» Task objective
Turn the lines of the items below into a JSON list of strings, one string per line, with blank lines dropped and the pictures left out.
[BEGIN Raw data]
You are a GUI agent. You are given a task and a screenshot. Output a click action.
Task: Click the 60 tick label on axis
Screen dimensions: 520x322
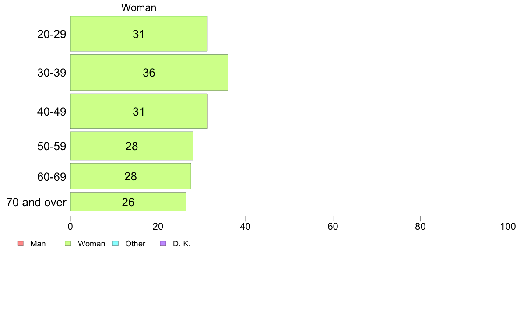[333, 227]
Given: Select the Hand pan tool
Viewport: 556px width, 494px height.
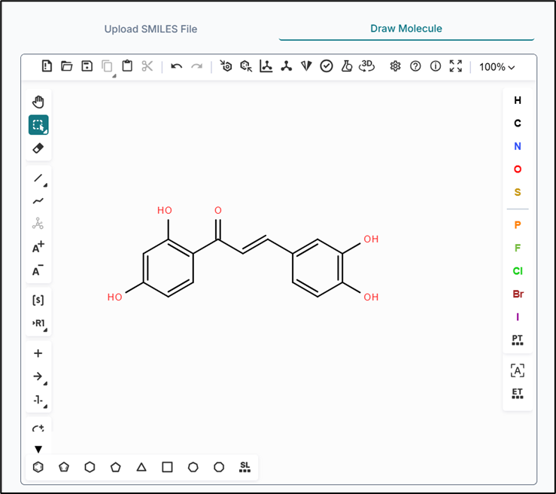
[END Raw data]
» Answer in full
[
  "You are a GUI agent. You are given a task and a screenshot. Output a click action.",
  "Task: Click the 60 tick label on axis",
  "Screen dimensions: 520x322",
  "[333, 227]",
  "Given: Select the Hand pan tool",
  "Viewport: 556px width, 494px height."
]